Measure the impedance by pushing the appropriate button on the electroporator and ensure that it is 0.030 to 0.055 ohm. Perform electroporation according to the settings indicated in the text protocol. Add 400 microliters of electroporation buffer plus rock inhibitor to the cuvette and then transfer all of its contents to a 1.5 milliliter tube.

Incubate at room temperature for 30 minutes to allow the cells to recover. After 30 minutes, spin at 400 times G for three minutes at room temperature. Remove the supernatant and re-suspend the palette in 20 microliters per well of basement matrix.

Seed approximately one times 10 to the fourth to one times 10 to the fifth cells per well in a 48 well plate and add EGF plus noggin, GSK3 inhibitor, rock inhibitor and 1.25%dimethyl sulfoxide medium. Incubate at 37 degrees celsius. On the following day, change the medium to EGF plus noggin, GSK3 inhibitor and rock inhibitor and check transvection efficiency by observing GFP expression.

Keep organoids at 37 degrees celsius. Two days later, replace the medium with fresh medium. Four days after electroporation, change the medium to WENR plus nicotinamide and rock inhibitor medium and continue to incubate the cells at 37 degrees celsius.
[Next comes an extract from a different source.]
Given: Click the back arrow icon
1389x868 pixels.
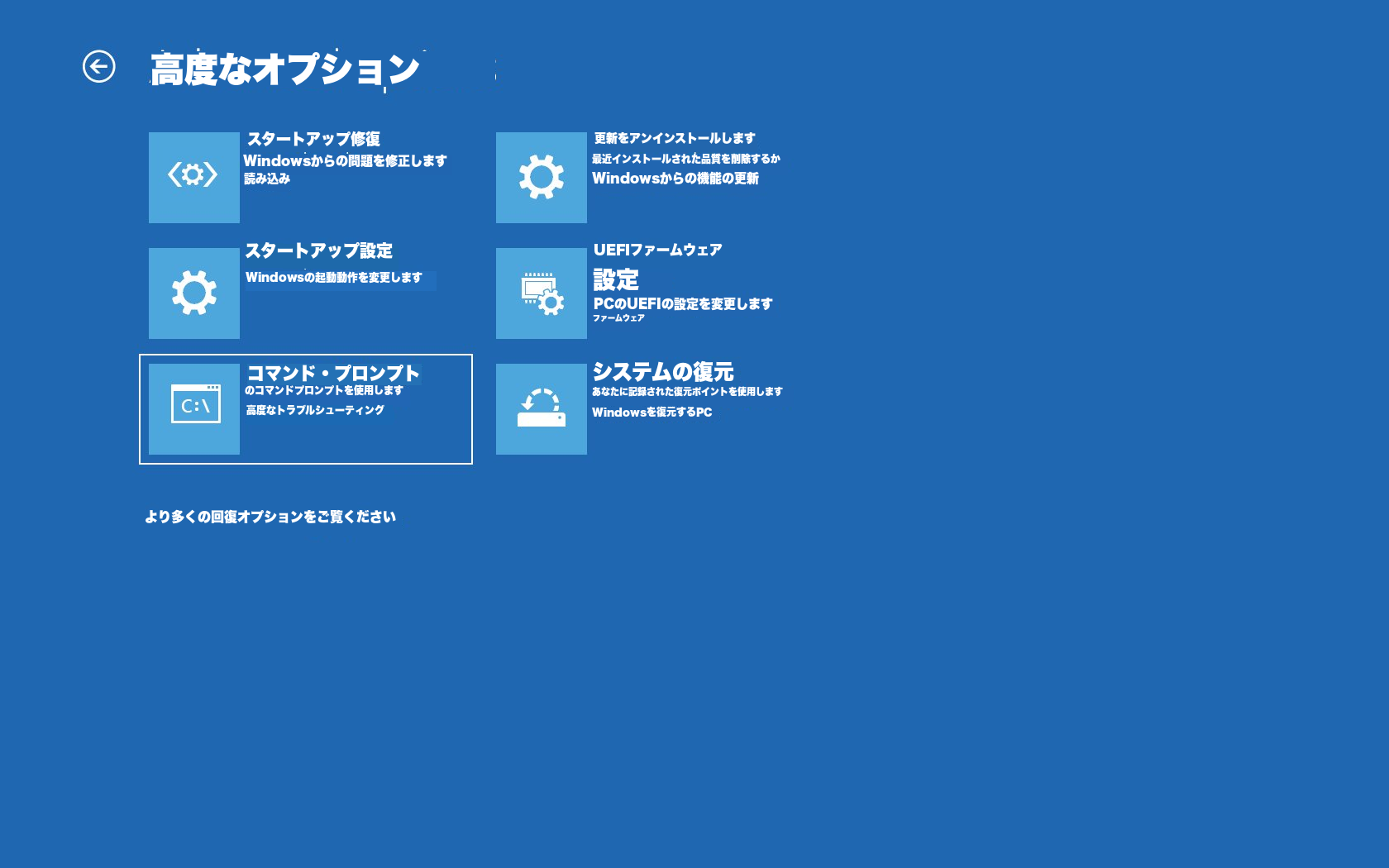Looking at the screenshot, I should pos(99,67).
The presence of the correct number of gRNA inserts in the concatemer vector is confirmed by double restriction digestion with EcoR1 and BglII. The expected size of the lower band is approximately 1.6 kilobase for a four gRNA concatemer vector and 1.2 kilobase for a three gRNA concatemer vector. In addition, digestion with Bbs1 confirms that gRNAs have been cloned into the right position and consequently, all Bbs1 recognition sites are lost.

Confirmed constructs are delivered to mouse intestinal organoids by electroporation to achieve transvection efficiency of up to 70%as shown by GFP expression. After watching this video, you should have a good understanding of how to generate gRNA concatemer vectors and how to efficiently deliver them to 3D organoid cultures by using electroporation, in order to achieve knockout of multiple genes at the same time.